-- start of MATERIAL FOR THE TASK --
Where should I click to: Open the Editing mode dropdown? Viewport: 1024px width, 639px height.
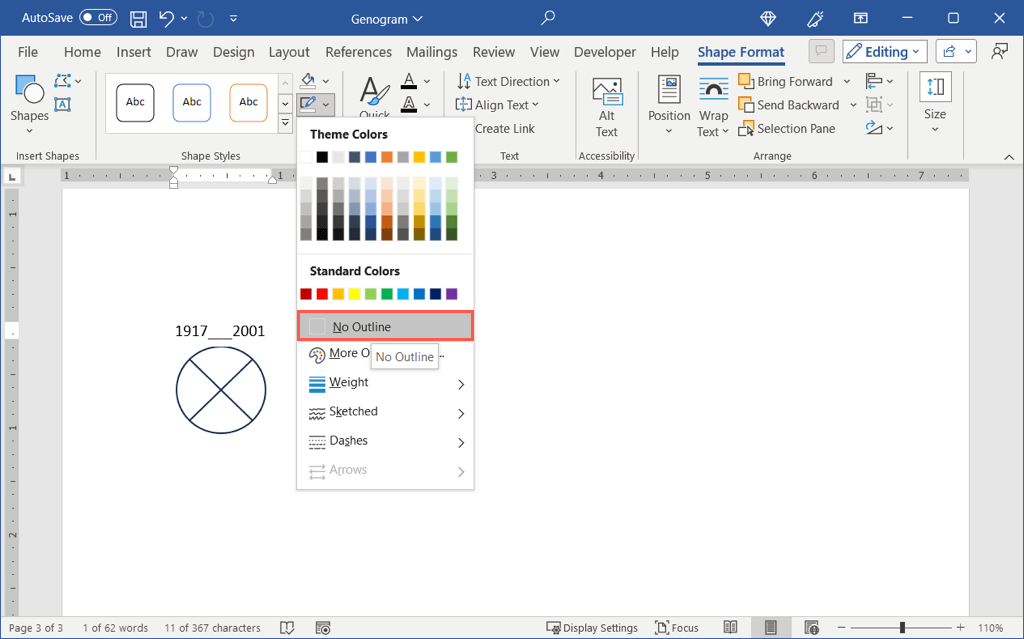(x=885, y=52)
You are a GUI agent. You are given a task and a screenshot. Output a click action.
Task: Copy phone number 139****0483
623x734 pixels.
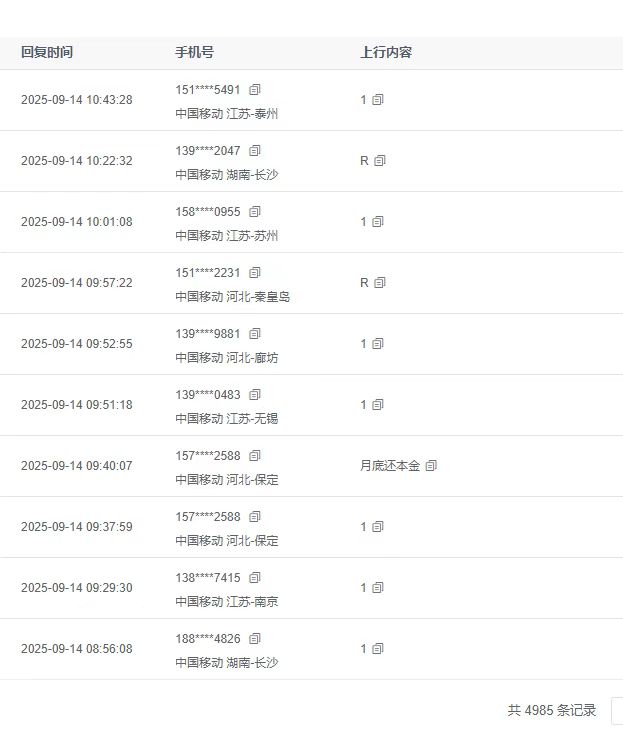click(255, 394)
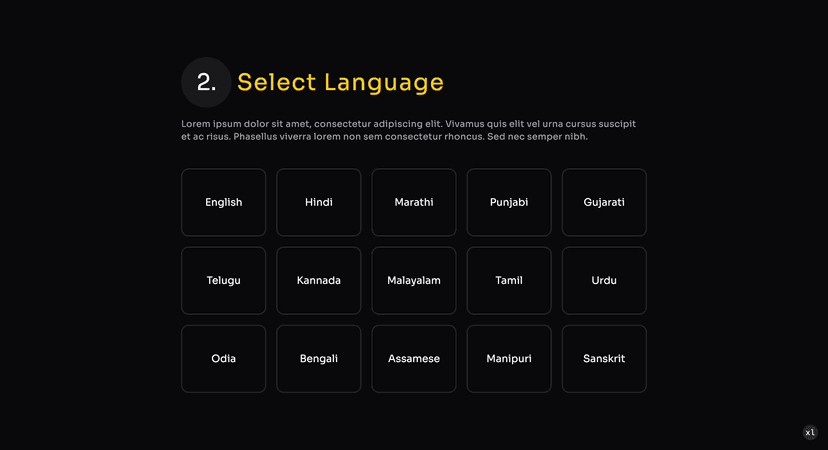Choose Sanskrit as the language
This screenshot has height=450, width=828.
[x=604, y=359]
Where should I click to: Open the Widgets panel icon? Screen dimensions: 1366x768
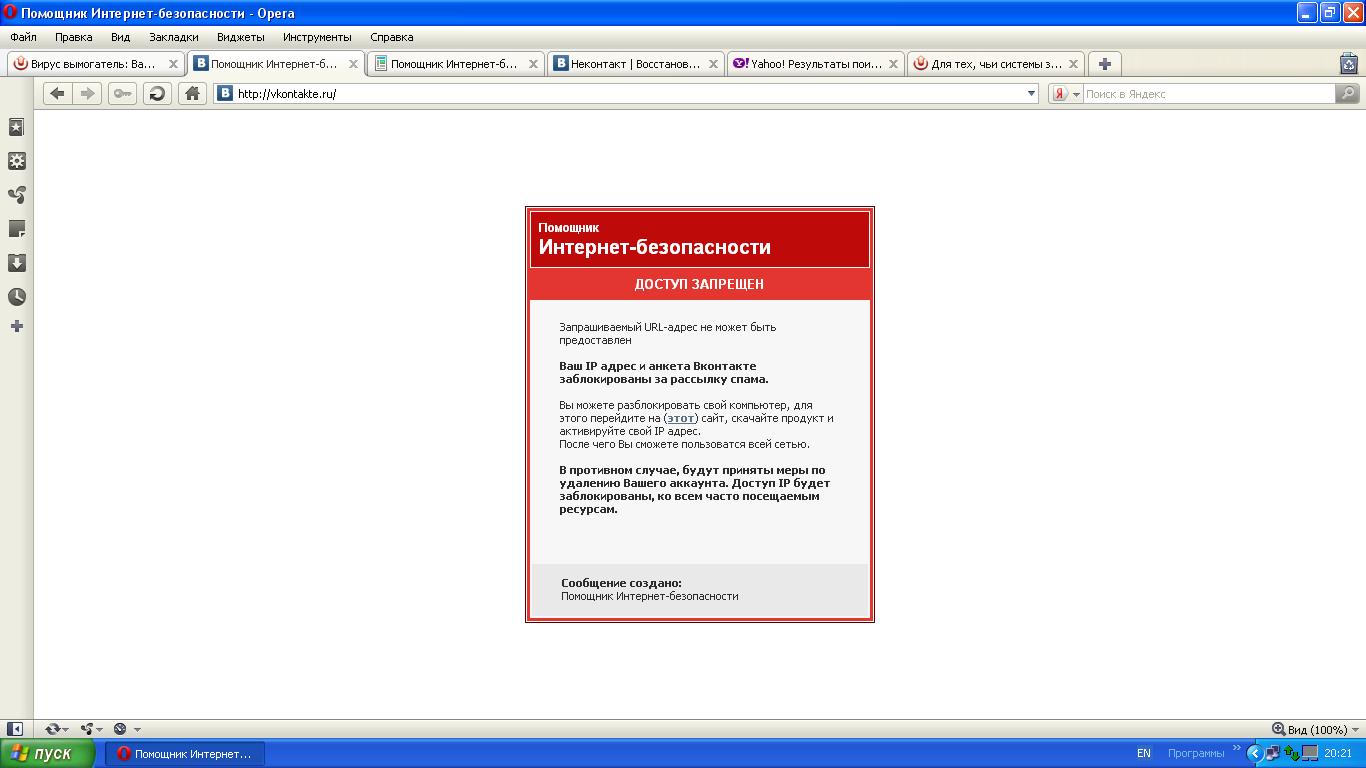[15, 161]
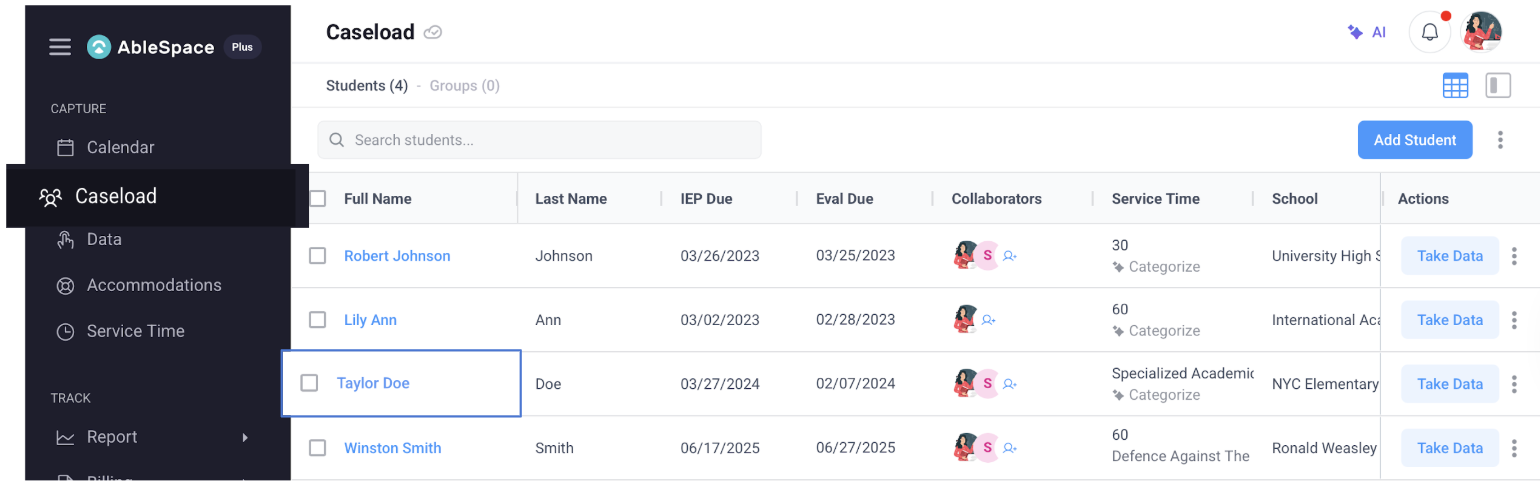Viewport: 1540px width, 488px height.
Task: Switch to split panel view icon
Action: tap(1498, 86)
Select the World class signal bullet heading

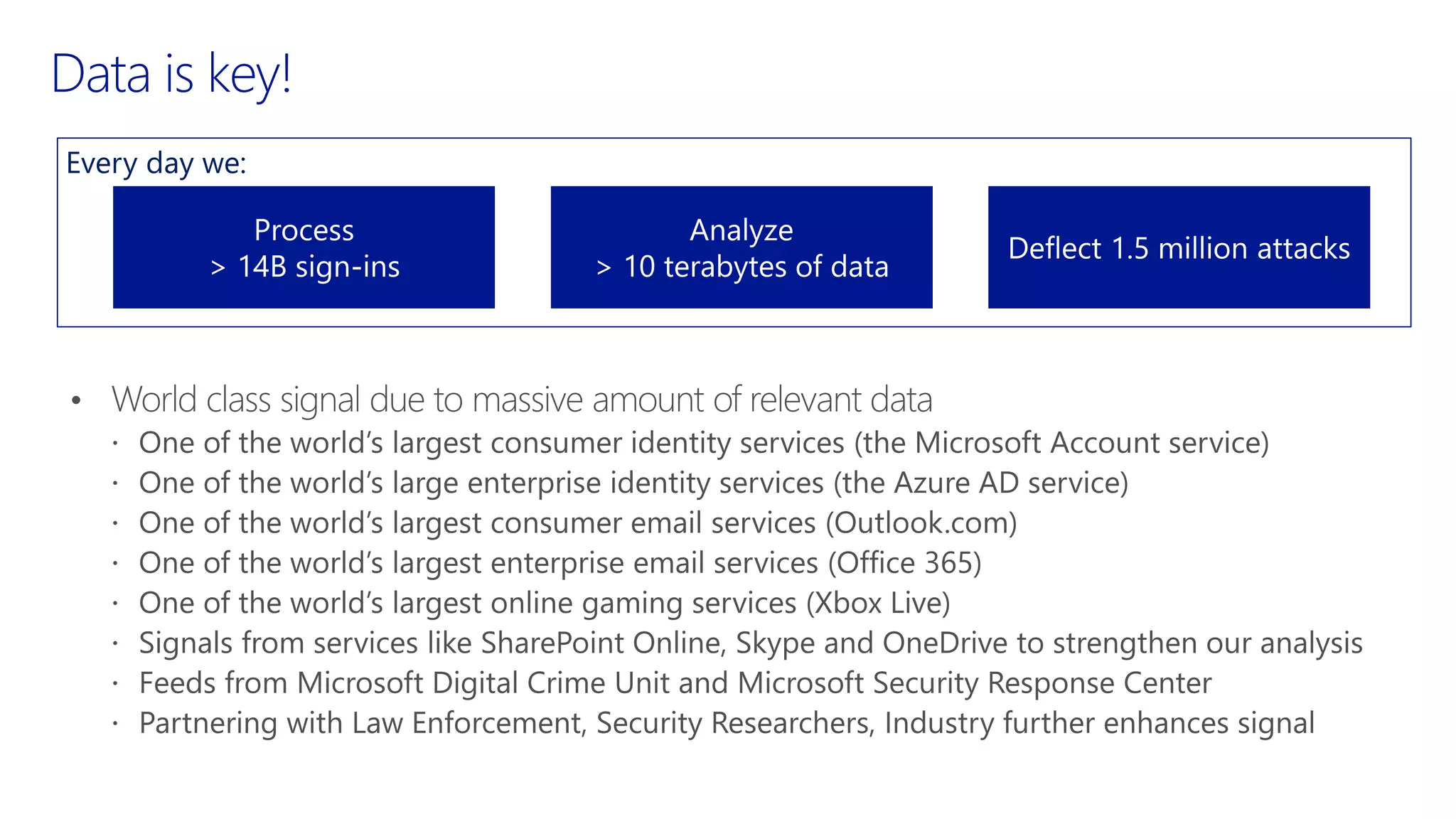pos(522,400)
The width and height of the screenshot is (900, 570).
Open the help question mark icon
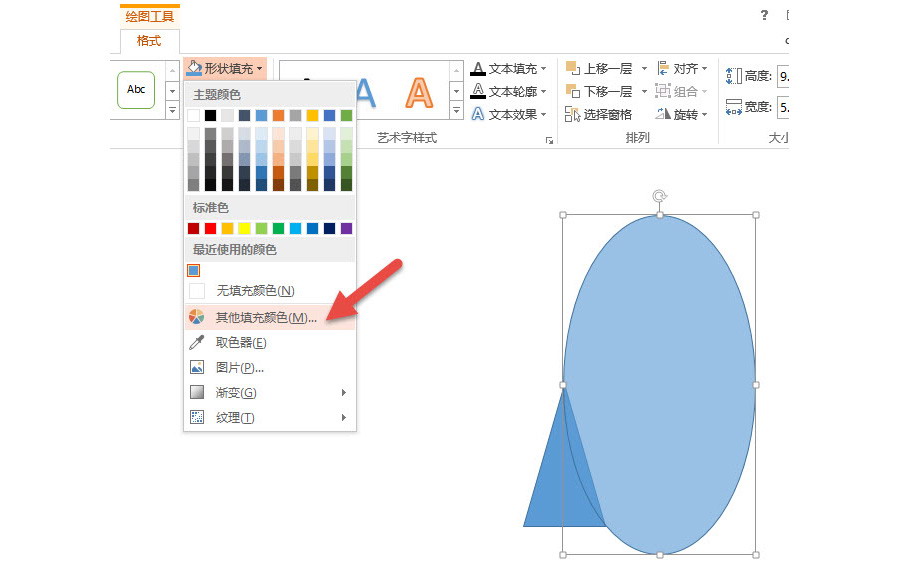[764, 15]
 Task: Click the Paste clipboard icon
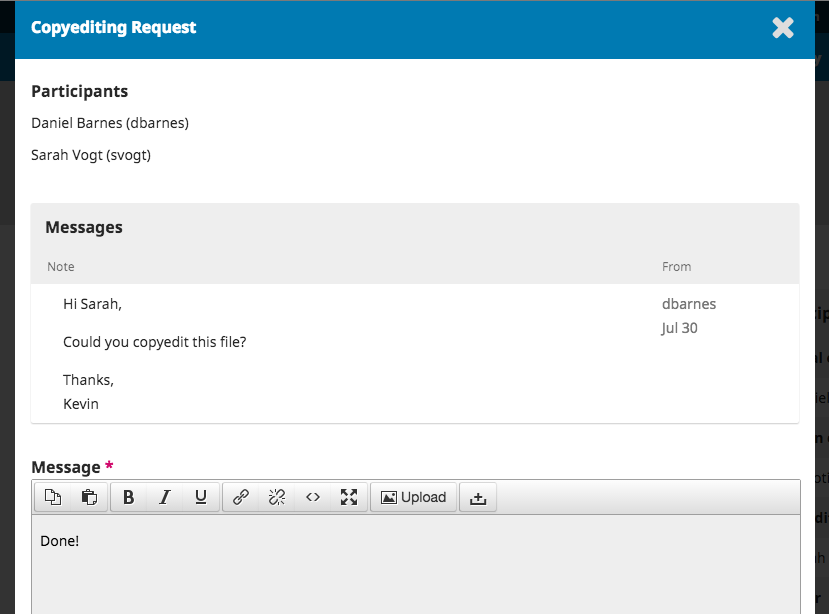(89, 497)
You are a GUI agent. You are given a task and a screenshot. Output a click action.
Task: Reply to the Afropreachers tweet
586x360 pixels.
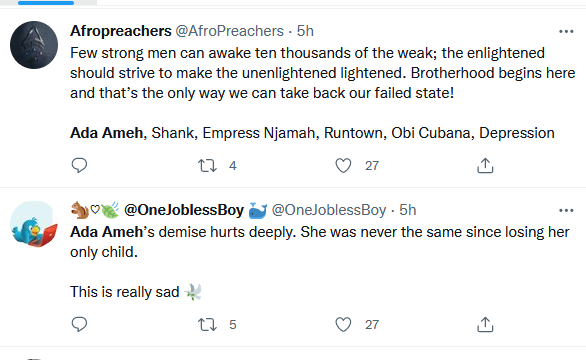coord(79,165)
-- end of MATERIAL FOR THE TASK --
[STATED TASK] Copy these lines word for word, but leave out the pictures.

[RESPONSE FOR THIS EXERCISE]
Where should I click to: Open the Editing mode dropdown? Viewport: 1024px width, 639px height.
(x=885, y=52)
You are a GUI agent. You are given a task and a screenshot. Output a click action.
Task: Copy phone number 139****0483
623x734 pixels.
click(255, 394)
Choose Sanskrit as the language
This screenshot has height=450, width=828.
[x=604, y=359]
Where should I click to: Open the Widgets panel icon? Screen dimensions: 1366x768
[15, 161]
Viewport: 1540px width, 488px height.
Task: Switch to split panel view icon
Action: tap(1498, 86)
Select the World class signal bullet heading

pos(522,400)
The width and height of the screenshot is (900, 570).
Open the help question mark icon
[764, 15]
 Task: Click the Paste clipboard icon
(89, 497)
You are a GUI agent. You are given a task and a screenshot. Output a click action.
Task: Reply to the Afropreachers tweet
586x360 pixels.
coord(79,165)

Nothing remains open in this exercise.